Metal-organic frameworks (MOFs) present as ideal platforms towards synthesizing metals/metal oxides self-supported in porous carbon matrix. Herein, we described an effective strategy to transform manganese-based MOFs, namely Mn₂(BDC)₂(DMF)₂, into [email protected] porous nanocomposite via a facile and one-pot pyrolysis procedure. Fourier-transform infrared spectroscopy (FT–IR) results indicated the transformation of coordination bonds into ionic bonds of Mn(II)–O. The morphological profiles also elucidated the MnO nanoparticles embedded carbonaceous structure while other physicochemical techniques such as X-ray photoelectron spectroscopy (XPS) demonstrated the important chemical bonds (e.g. CC in aromatic rings, CO in phenolic/alcoholic groups, CO in carbonyl groups, and OCO in carboxyl, etc.) on [email protected] surface. Uptake application of [email protected] for a wide range of antibiotic contaminants involving tetracycline (TCC), ciprofloxacin (CFX), diclofenac (DCF) and chloramphenicol (CAP) in aqueous phases was notably reported. Through the nonlinearization of kinetic and isotherm models, validation for maximum adsorption capacities could be attainable, at 79.9 mg/g (CAP) < 92.4 mg/g (DCF) < 170.3 mg/g (TCC) < 235.6 mg/g (CFX), indicating the great potential of [email protected] nanocomposite for removing many kinds of emergent antibiotics from the wastewater.

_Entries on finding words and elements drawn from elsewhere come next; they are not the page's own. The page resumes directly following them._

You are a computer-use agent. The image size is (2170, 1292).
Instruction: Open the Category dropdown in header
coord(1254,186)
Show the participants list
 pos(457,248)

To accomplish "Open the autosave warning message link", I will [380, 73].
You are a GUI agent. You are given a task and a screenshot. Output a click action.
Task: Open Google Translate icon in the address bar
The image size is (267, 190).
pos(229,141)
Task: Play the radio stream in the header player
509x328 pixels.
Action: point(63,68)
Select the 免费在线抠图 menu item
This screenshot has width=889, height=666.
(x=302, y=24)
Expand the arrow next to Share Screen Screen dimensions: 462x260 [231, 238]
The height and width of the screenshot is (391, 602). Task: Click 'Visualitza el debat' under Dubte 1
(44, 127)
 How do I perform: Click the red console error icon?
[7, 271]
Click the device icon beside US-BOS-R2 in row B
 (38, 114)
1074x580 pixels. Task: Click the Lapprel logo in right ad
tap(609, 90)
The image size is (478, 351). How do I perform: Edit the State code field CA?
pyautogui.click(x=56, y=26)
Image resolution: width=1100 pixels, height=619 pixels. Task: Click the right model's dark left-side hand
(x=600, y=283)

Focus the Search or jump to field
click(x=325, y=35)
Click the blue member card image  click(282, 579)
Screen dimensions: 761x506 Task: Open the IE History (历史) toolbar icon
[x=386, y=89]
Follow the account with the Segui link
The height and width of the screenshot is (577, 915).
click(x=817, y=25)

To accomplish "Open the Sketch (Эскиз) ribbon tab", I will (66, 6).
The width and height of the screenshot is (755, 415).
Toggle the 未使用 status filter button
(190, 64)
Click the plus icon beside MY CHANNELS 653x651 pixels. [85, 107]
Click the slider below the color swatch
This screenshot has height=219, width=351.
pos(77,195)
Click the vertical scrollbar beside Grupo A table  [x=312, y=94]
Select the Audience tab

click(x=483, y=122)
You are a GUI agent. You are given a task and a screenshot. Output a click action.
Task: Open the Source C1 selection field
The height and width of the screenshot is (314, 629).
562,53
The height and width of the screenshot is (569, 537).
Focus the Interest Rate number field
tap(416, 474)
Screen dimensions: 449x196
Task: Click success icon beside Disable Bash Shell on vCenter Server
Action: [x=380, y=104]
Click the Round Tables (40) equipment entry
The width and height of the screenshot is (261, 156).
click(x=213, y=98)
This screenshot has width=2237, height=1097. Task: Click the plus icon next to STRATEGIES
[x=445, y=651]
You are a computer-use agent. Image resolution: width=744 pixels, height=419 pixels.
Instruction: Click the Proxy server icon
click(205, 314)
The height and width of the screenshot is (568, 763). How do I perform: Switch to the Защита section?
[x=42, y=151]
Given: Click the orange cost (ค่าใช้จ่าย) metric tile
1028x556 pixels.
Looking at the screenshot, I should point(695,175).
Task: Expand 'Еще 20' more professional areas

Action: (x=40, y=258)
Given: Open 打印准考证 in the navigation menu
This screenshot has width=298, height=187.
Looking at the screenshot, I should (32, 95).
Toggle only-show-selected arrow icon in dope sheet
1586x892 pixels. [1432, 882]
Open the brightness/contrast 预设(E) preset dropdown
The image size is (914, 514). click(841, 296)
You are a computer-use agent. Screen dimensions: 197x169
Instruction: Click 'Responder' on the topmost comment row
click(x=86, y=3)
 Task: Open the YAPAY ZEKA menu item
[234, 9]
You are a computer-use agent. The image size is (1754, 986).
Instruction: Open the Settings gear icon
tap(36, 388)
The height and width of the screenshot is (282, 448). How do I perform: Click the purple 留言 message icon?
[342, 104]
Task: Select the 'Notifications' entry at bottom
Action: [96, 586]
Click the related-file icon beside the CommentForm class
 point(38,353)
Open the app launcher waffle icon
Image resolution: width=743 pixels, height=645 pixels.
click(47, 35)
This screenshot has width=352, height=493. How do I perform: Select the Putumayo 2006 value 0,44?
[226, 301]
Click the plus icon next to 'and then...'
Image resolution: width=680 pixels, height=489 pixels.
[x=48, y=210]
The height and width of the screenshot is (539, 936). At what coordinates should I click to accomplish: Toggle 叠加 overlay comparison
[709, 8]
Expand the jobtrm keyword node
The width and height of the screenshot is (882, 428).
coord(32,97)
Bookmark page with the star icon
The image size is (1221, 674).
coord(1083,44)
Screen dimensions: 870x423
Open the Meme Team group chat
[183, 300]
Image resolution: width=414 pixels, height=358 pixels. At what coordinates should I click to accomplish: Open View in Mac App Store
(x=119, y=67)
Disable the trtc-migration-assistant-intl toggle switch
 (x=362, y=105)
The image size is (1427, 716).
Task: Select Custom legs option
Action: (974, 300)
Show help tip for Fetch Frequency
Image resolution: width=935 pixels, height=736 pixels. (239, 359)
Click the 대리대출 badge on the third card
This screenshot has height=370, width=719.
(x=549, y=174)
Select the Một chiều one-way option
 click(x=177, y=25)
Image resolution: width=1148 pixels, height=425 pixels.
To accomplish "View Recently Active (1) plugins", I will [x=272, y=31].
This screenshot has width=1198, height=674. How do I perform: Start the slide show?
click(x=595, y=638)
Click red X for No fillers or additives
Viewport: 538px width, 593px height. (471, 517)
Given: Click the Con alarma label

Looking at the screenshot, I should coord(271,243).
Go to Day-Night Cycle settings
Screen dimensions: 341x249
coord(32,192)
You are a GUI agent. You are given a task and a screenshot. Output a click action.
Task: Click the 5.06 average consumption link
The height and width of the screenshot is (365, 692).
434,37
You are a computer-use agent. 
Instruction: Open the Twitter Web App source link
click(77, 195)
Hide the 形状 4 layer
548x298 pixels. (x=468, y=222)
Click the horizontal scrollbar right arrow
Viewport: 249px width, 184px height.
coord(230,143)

金属有机框架（MOF）作为合成多孔碳基质中自支撑的金属/金属氧化物的理想平台。在这里，我们描述了一种有效的策略，可通过便捷的一锅热解程序将锰基MOF（即Mn ₂（BDC）₂（DMF）₂）转变为[电子邮件保护的]多孔纳米复合材料。傅立叶变换红外光谱（FT-IR）结果表明，配位键已转变为Mn（II）-O的离子键。形态学特征还阐明了MnO纳米颗粒嵌入的碳质结构，而其他物理化学技术（如X射线光电子能谱（XPS））则表明了重要的化学键（例如芳环中的C C，[受电子邮件保护的]表面上的酚/醇基中的O，羰基中的C O和羧基中的O C O等）。据报道，[电子邮件保护]在水相中被广泛应用于涉及四环素（TCC），环丙沙星（CFX），双氯芬酸（DCF）和氯霉素（CAP）的多种抗生素污染物中。通过动力学和等温线模型的非线性化，可以达到最大吸附容量的验证，即79.9 mg / g（CAP）<92.4 mg / g（DCF）<170.3 mg / g（TCC）<235.6 mg / g（CFX） ，表明[电子邮件保护的]纳米复合材料具有从废水中去除多种新兴抗生素的巨大潜力。